Projeto ESCRITA DANÇANTE – 01/07/20 – Carina de Oliveira

ESCRITA DANÇANTE
VIVER, RIR, DANÇAR E AMAR…
Tive a ideia de escrever sobre este tema sábado, ao ver meu emoj, uma boneca simpática que criei sobre minha pessoa em um aplicativo divertido, destes disponíveis gratuitamente, e que em dias de quarentena fazem a gente rir, montar e desmontar a aparência, trocar de roupa, cabelo, maquiagem, ele só não muda nossa essência, está é somente nossa, faz de nós seres diferentes, únicos e singulares. Resolvi escrever porque não existe, na minha opinião, algo mais precioso do que viver. Você deve estar se perguntando, ou afirmando em seus questionamentos, nada mais óbvio. Digo que não, nada é mais óbvio quando nos deparamos com as incertezas deste momento em que vivemos, por isso tão precioso o viver, importantíssimo o rir, mais que isso, sorrir, rir de nós mesmos e das novidades que esta Pandemia impôs a nossa nova rotina, sorrir ao acordar, do que? Simplesmente por estar vivo, mas não apenas estar e sim querer e sentir este viver. Talvez uma bonequinha de emoj pareça ou transpareça algo fútil, irrelevante ou ainda vulnerável. Pois bem, há quem diga que a vulnerabilidade é sentir. Em seu livro: A coragem de ser imperfeito, Brené Brown explica a vulnerabilidade como sendo algo nem bom e nem ruim, e sim necessário para nossas compreensões sobre a diferença de fraqueza e de estar vulnerável a sentir algo. Na dança da vida somos elenco o tempo todo e escolhemos viver ou sentir de verdade este movimento.
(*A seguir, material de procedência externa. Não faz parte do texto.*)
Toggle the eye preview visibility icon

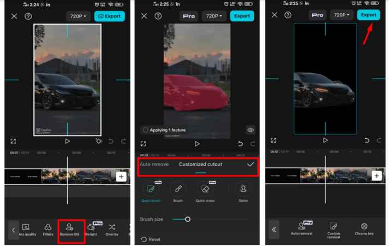coord(251,130)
Em tempos em que boas notícias e bons ventos parecem não soprar mais, sejamos nós portadores deste movimento infinito que se faz presente através do amar. Verbos pressupõem ações e estas requerem verdades, não absolutas, mas reais, concretas, sinceras, por isso, VIVA, RIA, DANCE E AME MUITO, permita-se ser vulnerável.